Queried about Kusama’s storied obsessive nature, Judd said, “Don’t over-emphasize the obsessiveness. She always talked about being a little mad or a little crazy. She talked about, or at least thought about, well, she tried to try it anyway—committing suicide. She had a lot of trouble with ‘suicide’ and ‘seaside.’ She had trouble with ‘kitchen’ and ‘chicken’ too, as words.”

Atypical habits abounded, according to Judd. “Her behavior could be kind of strange,” he said of a recollection involving an old acquaintance who lived nearby. “He had a nice Siamese cat, a female cat, and she had kittens. Yayoi picked up a cat and sucked its nipple to see how it tasted. She didn’t think much of it. She just picked up the cat, and everyone was very surprised.”

More consequential than the flavor of cat milk, however, was a general impression that lasted.

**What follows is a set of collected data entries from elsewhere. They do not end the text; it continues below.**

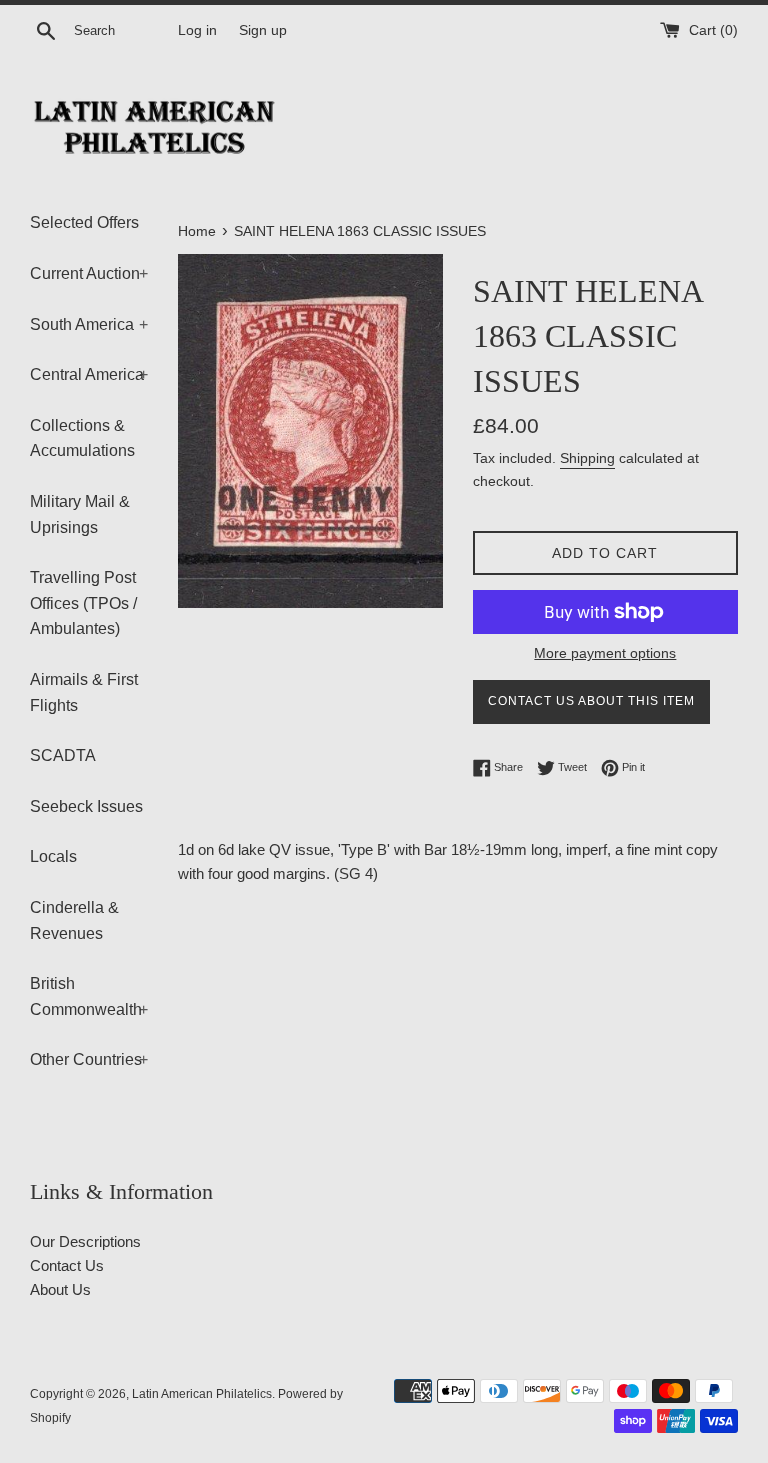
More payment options (605, 653)
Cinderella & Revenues (74, 920)
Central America (89, 374)
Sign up (263, 30)
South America (89, 324)
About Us (60, 1289)
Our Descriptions (85, 1241)
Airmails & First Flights (84, 692)
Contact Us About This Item (591, 701)
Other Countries (89, 1059)
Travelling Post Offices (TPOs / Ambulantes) (83, 603)
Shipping (587, 458)
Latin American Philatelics (202, 1394)
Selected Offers (84, 222)
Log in (197, 30)
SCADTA (63, 755)
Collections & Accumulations (82, 438)
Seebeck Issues (86, 806)
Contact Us (67, 1265)
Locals (53, 856)
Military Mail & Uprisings (80, 514)
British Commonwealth (89, 996)
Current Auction (89, 273)
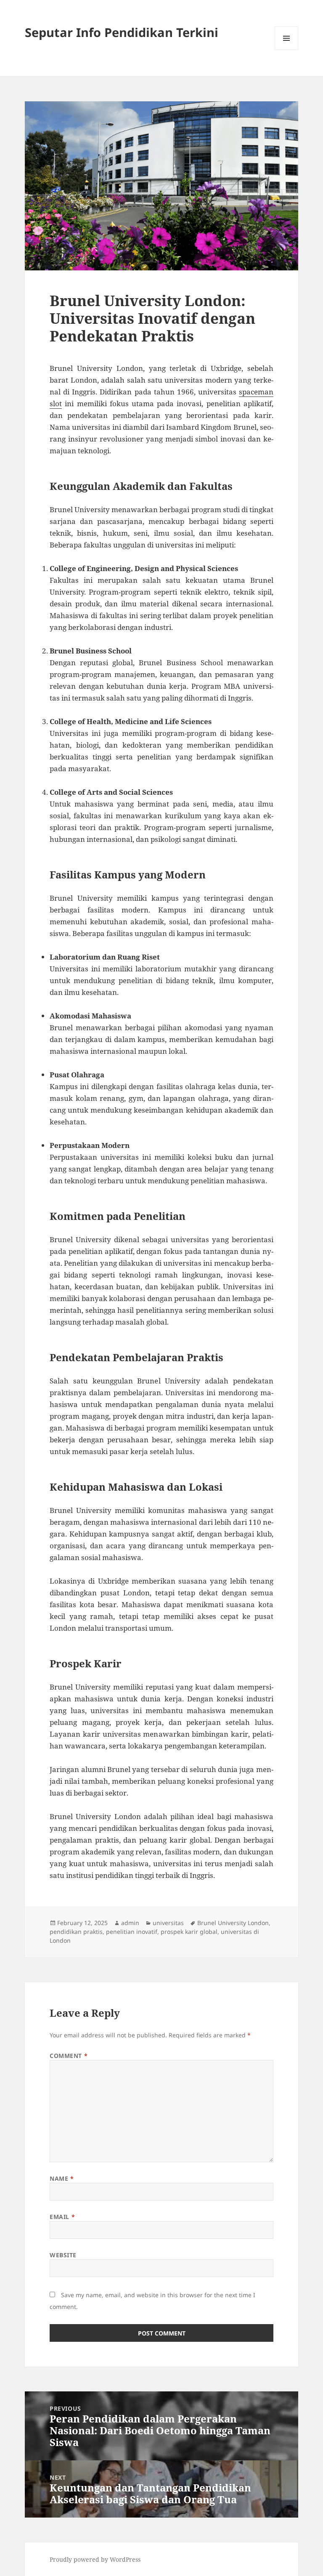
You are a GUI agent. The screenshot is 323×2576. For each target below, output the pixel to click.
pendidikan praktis (76, 1932)
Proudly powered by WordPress (95, 2559)
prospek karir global (189, 1932)
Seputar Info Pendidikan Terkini (121, 32)
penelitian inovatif (131, 1932)
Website (63, 2255)
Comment (68, 2056)
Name (62, 2178)
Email (62, 2217)
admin (130, 1923)
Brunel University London (233, 1923)
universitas (168, 1923)
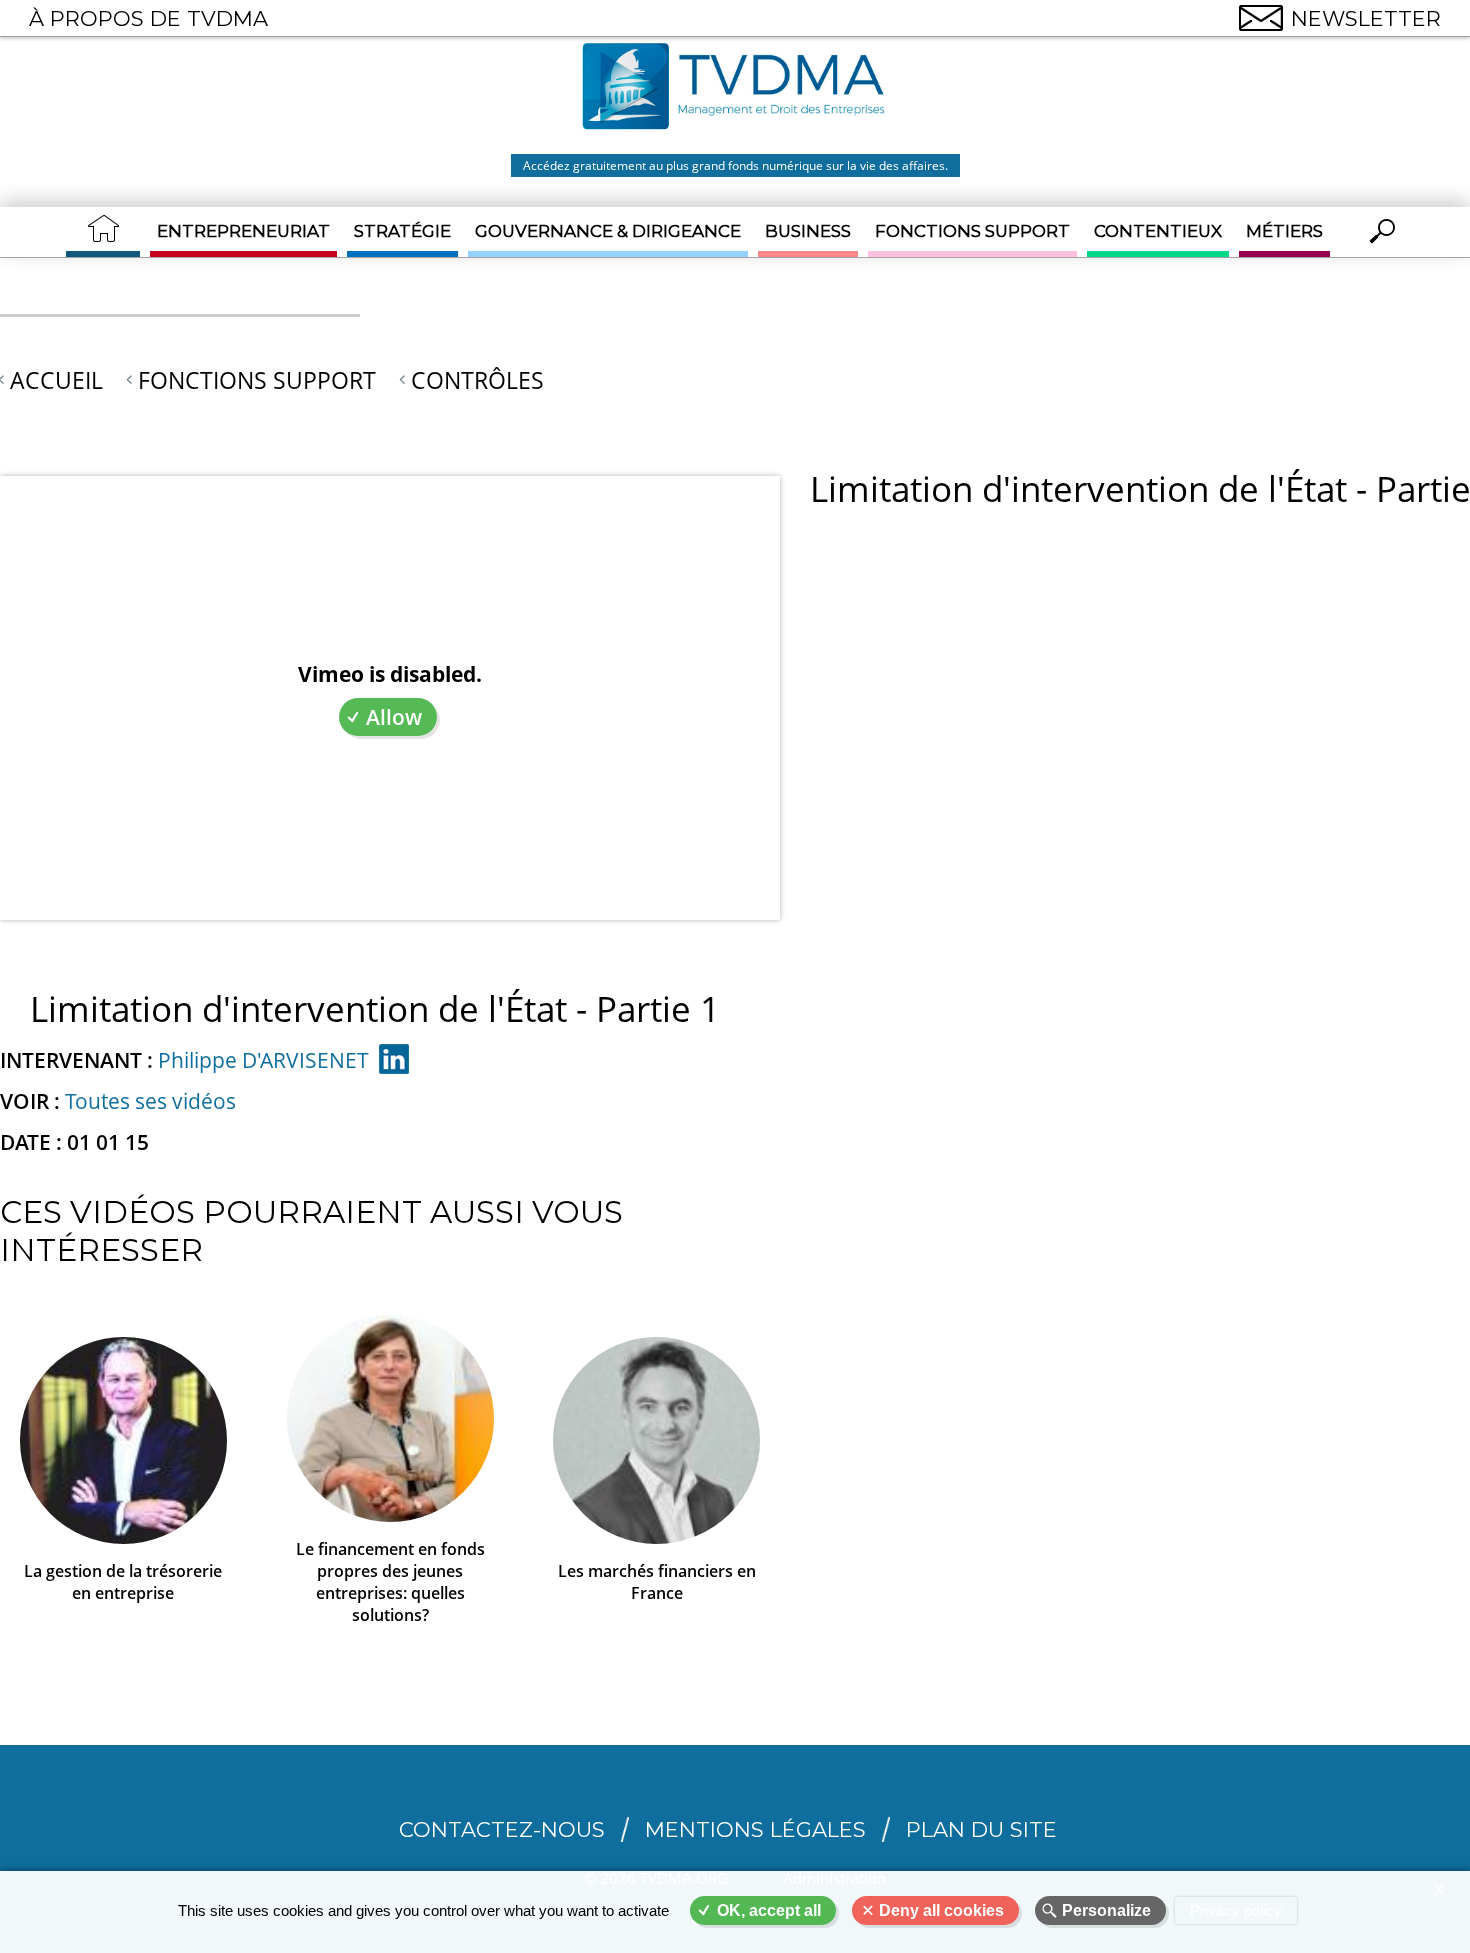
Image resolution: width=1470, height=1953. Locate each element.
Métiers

Asked what he learned from Kusama, Judd said, “A lot. She was a very serious artist. She really worked hard, but so did I. She was ahead of me in terms of developing her work and her paintings. She paid more attention or understood more thoroughly what had to be done about the paintings that Pollock, Newman, Rothko, and Still had done.”

Then he offered perhaps his highest form of praise: “To some extent, she was kind of a model for me.”